■ The exercise: According to the STEM teaching tips below, why should STEM instruction be hands-on? Answer in one to three sentences.
-- Selected excerpt start --
Understand the financial investment

Oftentimes, the STEM activities that look “cool” can also come with a hefty price tag. However, less expensive activities can have just as much educational value.

Teach STEM in unconventional ways

Many lessons and activities already have STEM built in. Cooking and baking teach math and chemistry. A field trip to a nature preserve can turn into a lesson on environmental science. Even painting, with its concepts of balance, shading, blending and depth, is STEM.

Make STEMS hands-on

Students learn STEM best when they directly experience it—whether that’s by starting a club to pick up litter, using the color wheel to paint a portrait, or raising a chicken from an egg. Hands-on learning is generally more memorable and long-lasting than other forms of curriculum delivery.

Use STEM to teach soft skills

In addition to STEM, employers are also looking for employees with “soft skills”—social and communication abilities that help people work with colleagues and clients. STEM projects are an opportunity for students to work in teams and practice communicating with those outside their group.
-- Selected excerpt end --
-- Provided material start --
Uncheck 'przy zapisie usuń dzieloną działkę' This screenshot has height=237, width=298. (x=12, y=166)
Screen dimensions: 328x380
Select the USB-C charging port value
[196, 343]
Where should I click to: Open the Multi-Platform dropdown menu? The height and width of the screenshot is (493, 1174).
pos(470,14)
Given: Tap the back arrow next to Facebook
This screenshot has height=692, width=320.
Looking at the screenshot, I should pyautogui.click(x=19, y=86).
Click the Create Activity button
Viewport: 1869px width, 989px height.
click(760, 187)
-- Provided material end --
-- Provided material start --
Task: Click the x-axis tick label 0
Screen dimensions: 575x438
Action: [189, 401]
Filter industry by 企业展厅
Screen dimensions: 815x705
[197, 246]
-- Provided material end --
■ Response to the task: Students learn STEM best when they experience it directly, such as by starting a litter-collection club or raising a chicken from an egg. Hands-on learning is generally more memorable and long-lasting than other forms of curriculum delivery.